Several fintechs are presently taking runs at credit scoring methods—why should your level of “creditworthiness” depend on a bank?
That’s the question San Franscisco-based startup Rapa is asking; the fintech wants to create better financing options for those who might want to invest outside of the U.S.
In other words, it’s looking to build a system of global credit, for global citizens: “why in the world should you pay more than twice the amount you would pay to finance U.S. property? ” Rapa asks users on its site.
Users can sign up for early access on the company’s website.

Rapunzl
U.S.

Crowd-sourced mobile investing platform.

Rapunzl, a “crowdsourced” mobile investing platform, allows users to see he progress of their friends’ portfolios. They can also initiate comments and discussions on stocks, and see “top portfolios” displayed in the app for them to browse–think of it like Instagram, but for investing.
Speedinvest
Vienna, Austria

“Micro” VC looking to fund early-stage marketplace businesses.

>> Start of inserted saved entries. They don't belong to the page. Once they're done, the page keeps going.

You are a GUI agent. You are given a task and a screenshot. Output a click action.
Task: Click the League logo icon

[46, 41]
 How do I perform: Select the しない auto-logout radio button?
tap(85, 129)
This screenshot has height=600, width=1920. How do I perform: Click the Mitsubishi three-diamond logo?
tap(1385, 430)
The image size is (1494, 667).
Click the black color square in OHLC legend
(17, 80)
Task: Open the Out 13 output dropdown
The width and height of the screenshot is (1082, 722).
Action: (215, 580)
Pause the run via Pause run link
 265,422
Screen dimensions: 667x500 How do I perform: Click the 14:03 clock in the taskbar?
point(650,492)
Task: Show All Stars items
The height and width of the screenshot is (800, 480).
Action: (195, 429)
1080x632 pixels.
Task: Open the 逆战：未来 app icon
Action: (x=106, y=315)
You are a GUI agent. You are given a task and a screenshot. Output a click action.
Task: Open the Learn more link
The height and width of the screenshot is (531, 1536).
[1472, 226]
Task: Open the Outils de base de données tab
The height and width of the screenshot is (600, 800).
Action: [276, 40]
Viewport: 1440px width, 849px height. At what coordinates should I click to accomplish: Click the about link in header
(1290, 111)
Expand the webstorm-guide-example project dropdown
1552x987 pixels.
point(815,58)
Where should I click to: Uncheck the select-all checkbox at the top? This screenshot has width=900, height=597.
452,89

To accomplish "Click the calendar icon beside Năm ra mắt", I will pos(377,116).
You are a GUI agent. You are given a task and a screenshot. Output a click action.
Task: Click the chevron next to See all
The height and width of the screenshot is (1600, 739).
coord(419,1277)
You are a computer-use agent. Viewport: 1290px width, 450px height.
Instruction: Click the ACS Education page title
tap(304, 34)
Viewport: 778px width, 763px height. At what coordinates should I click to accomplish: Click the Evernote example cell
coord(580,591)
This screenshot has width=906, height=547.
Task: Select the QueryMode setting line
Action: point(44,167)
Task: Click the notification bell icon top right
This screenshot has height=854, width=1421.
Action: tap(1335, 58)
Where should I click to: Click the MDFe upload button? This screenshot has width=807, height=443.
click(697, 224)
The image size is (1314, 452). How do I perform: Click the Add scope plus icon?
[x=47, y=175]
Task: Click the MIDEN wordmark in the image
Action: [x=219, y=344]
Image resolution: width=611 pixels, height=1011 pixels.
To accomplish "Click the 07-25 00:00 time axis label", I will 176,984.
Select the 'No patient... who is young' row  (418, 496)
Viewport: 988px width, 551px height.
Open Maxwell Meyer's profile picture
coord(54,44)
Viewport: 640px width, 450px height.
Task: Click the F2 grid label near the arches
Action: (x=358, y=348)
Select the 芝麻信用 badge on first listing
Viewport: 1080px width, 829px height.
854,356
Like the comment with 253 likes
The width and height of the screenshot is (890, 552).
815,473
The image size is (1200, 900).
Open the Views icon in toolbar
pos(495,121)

While not technically in fintech, funding remains an integral part of financial innovation, and Speedinvest wants to fill that role. As a European “micro” venture capital fund, the company is targeting early-stage, marketplace startups with its new fund.
The company will look to fund those marketplace startups whose businesses could benefit from a “platform approach.”
WiseBanyan
New York, NY

WiseBanyan is a free digital financial advisor.

In the (very) cluttered robo advising space, with players like SigFig or Wealthfront, it’s hard to imagine any smaller players making progress.

But in comes WiseBanyan.

Launched in 2014, the fintech claimed to be the “first free financial advisor” in the market. It started off helping people save and invest for their goals with a free app. In 2016, the company hit its stride, launching its first paid product (tax-loss harvesting), more than doubling its user base, and nearing a $100 million benchmark in assets under management. The company ended 2016 with more than 20,000 users, up from 9,000 a year ago.